DOCUMENT SEGMENT:
== Segment start ==

# SQL-on-FHIR v2 (FHIR Connectathon May 2023)
## Connectathon follow ups:
* Ryan Brush to turn this doc into a level 2 spec draft proposal
* Ryan Brush to update the [experimental Python example](https://github.com/google/fhir-py/tree/main/google-fhir-views#readme) to follow the draft spec.
* John Grimes to create some test cases for level 2 views, including test data and expected outputs
* John Grimes to create proof-of-concept implementation of view execution
* John Grimes to create proof-of-concept implementation of Spark encoder that follows these patterns. (A modification of what Pathling currently does)
* Dan Gottlieb to write examples of level 2 syntax
* Nikolai working on annotated parser for FHIRPath to translate to SQL (Duckdb & Postgres jsonb)
* Nikolai generate parquet from SD
* Make Rich Hickey DM for ideas we discussed
## Goals and Requirements
[Previous draft of requirements here](https://github.com/FHIR/sql-on-fhir-v2/discussions/69).
### A portable, unambiguous specification
Any good standard is unambiguous and portable between technology stacks, and this is no exception.
## Define an "Annotated Layer" for db-friendly lossless storage of hierarchical FHIR data, annotated to improve queryability
Problem: Raw FHIR can be inefficient to use inside a database, requiring repetitive extraction, string parsing, date math, etc.
Solution: Annotated Layer establishes consistent pre-processing and annotation of raw FHIR resources to simplify downstream logic.
Inputs: raw FHIR data (e.g., `.ndjson` files from Bulk `$export`)
Outputs: annotated FHIR data in a query-ready format -- e.g. as json in files, as a json column in a database, or in a hierarchical schema in a columnar database
#### TODOs:
* Define approach for extracting contained resources
* Define additional annotations (see [annotation TODOs](#annotation-todos))
* Determine the scope of these recommendations (e.g. JSON, Parquet, etc -- or leave those details out of scope?)
* Determine what unit conversions (if any) should be done in the annotation layer, or defer those to the view or analytics layers?
## Define a "View Layer" that maps hierarchical FHIR data into rectangular tables
Some common features such as:
* filter resources by simple fhirpath subset
* allow unnesting across paths in a resource
* extract data into columns
Leave room for optional features such as:
* units canonicalization / conversion
* resource reference resolution
* conditional evaluations
Possible approach:
- Convert existing queries into declarative FHIRPath rule syntax
- Generate SQL queries from FHIRPath rules
### Core FHIRPath function support:
Implementations of this spec MUST support these:
* `where` function to select items in arrays (like the home address)
* `exists` function to support filtering iitems
* `extension(url)` shortcut function
* `join` function
* `split` ?
* `equals` operator, primarily for use in the where function above.
* `ofType` function to select the desired value type.
* `first` function. This is easily implemented as getting the first item in an array, and simplifies the output when users are looking for only a single value for a scalar column.
* boolean operators (_and_, _or_, _not_)
* basic arithmetic (+, -, *, /)
* comparisons: =, !=, >, <=
* Literals for strings, numbers
* ?? string `substring`, `matches`, `startsWith`
* ?? terminology `.hasConcept(system,code)`
* ?? combining collections with `|`
* ?? set membership checks
* ?? date normalization
* Potential functions:
- reference.getId()

== Segment end ==

DATA BLOCK:
== Segment start ==

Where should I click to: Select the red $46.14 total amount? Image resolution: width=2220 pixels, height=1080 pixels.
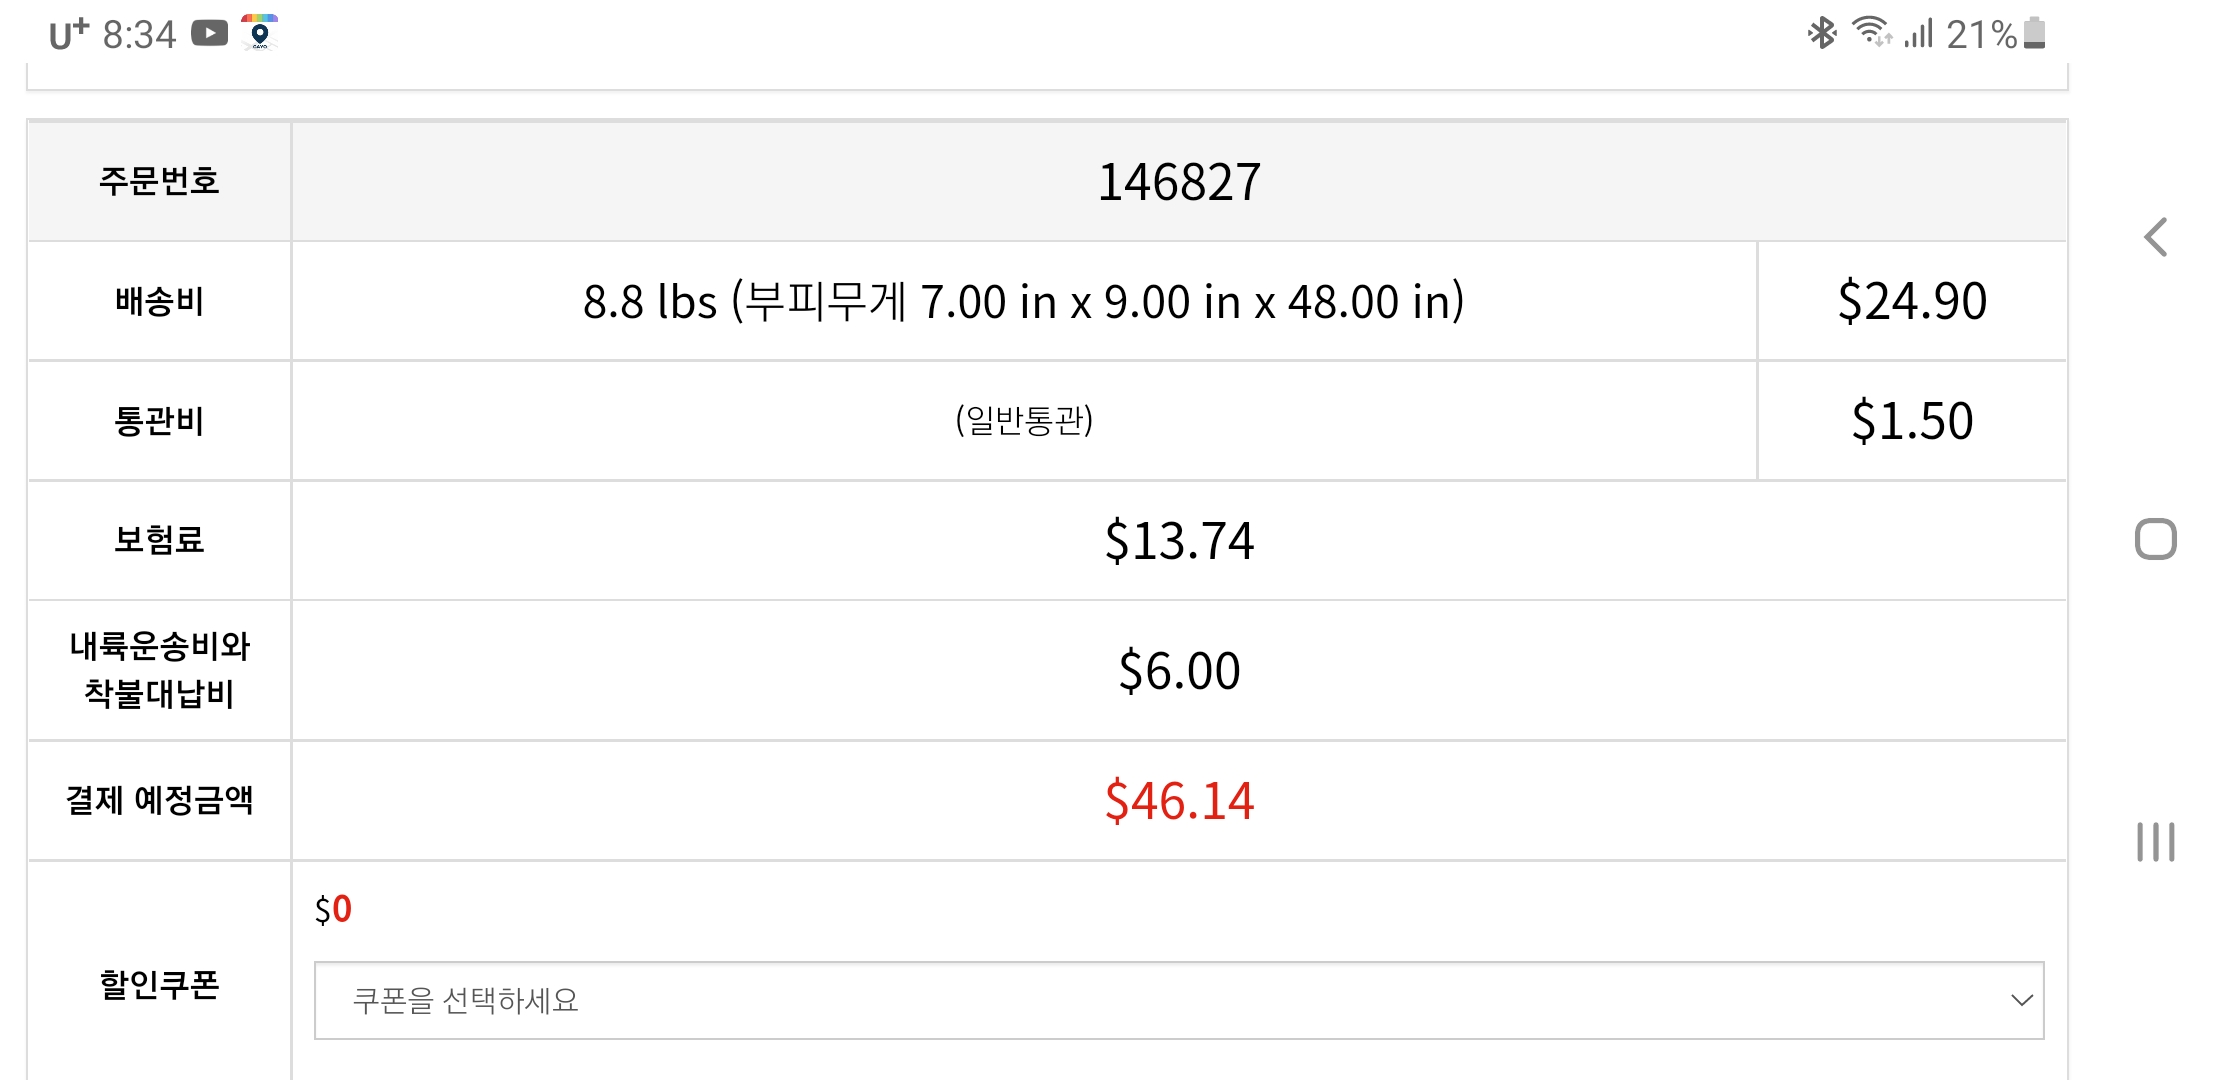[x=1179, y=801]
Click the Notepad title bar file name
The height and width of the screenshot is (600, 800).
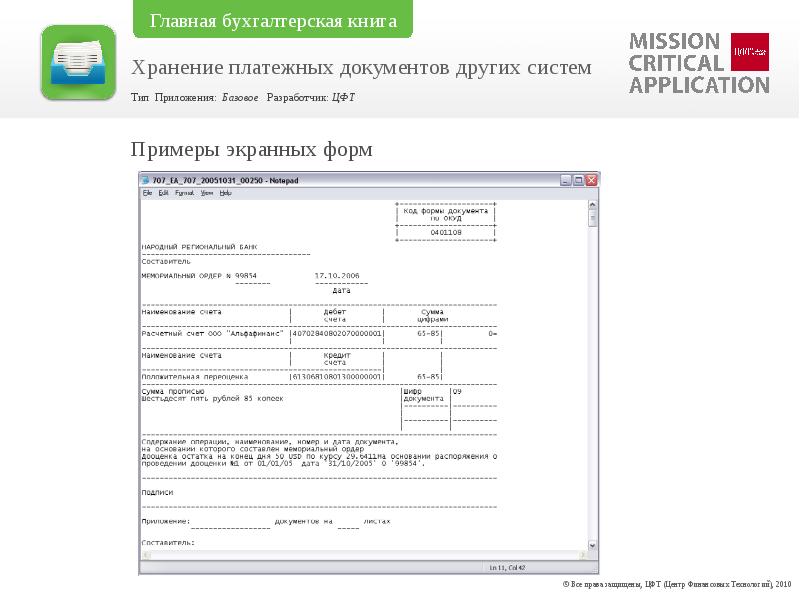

== Segment end ==

WHAT YOU WILL DO:
a - Answer these from the SQL-on-FHIR v2 notes:
(i) Who is to create test cases for level 2 views?
(ii) What inputs does the Annotated Layer take?
(iii) Which function do the notes say is easily implemented as getting the first item in an array?
b - Translate this sentence from the SQL-on-FHIR v2 notes into Spanish: "Any good standard is unambiguous and portable between technology stacks, and this is no exception."
c - Carry on writing the SQL-on-FHIR v2 notes, starting right after their last line.

WRITTEN ANSWERS:
a -
(i) John Grimes
(ii) Raw FHIR data, for example `.ndjson` files from Bulk `$export`
(iii) The `first` function

b - Todo buen estándar es inequívoco y portable entre distintas pilas tecnológicas, y este no es una excepción.

c -
- (date | dateTime | instant | period).getEarliestInstant()
- (date | dateTime | instant | period).getLatestInstant()
- (date | dateTime | instant | period).getOriginalPrecision()
### Optional FHIRPath function support:
Implementations of this spec MAY support these:
* Subset of unit conversion operators
* `memberOf` function to allow checking for value sets
* Current
#### Grahame discussion:
* How to deal with CodeableReferences, unnest support Observation with multiple components
* Nested codesystems, CodeableReferences?
* How to deal with normalized references? In the base layer or view layer? (May be satisfied with key extraction in the annotation layer)?
* Dealing with datetime/normalization. Convert into periods?
#### Discussion topics
Should we allow arrays/objects as outputs in our Views?
* Can have indicators on the view to express
* This view can output anything (primitives, arrays, maps)
* This view only outputs primitives and primitive[]
* This view only outputs only primitives
* Goal: explicit indicators to allow better linting + feedback when authoring views
* Goal: determine which views from a library will be compatible with your environment
* Can pass a flag to executor to indicate "please fail if you get any outputs other than ____(primitives)____"
* Goal: allow flesibility about how to handle vs suppress errors at runtime
##### Defining behavior for use cases when output includes structs or arrays
**Working proposal**
* View specification allows for arrays to be produced for columns (they are not error conditions). There are use cases where such arrays are useful.
* View runner implementations can determine whether to either output arrays (when supported) or produce errors indicating nested arrays are not supported.
##### Metadata per column
* Required metadata per column:
* Column Name, restricted to `[A-Z][a-z][0-9]_`, can't start with a number
* FHIRPath expression
* Optional metadata per column:
* Human-readable description of column
Potential future option to add database type hints as metadata information to columns if there is a need, but this is out of scope for initial spec.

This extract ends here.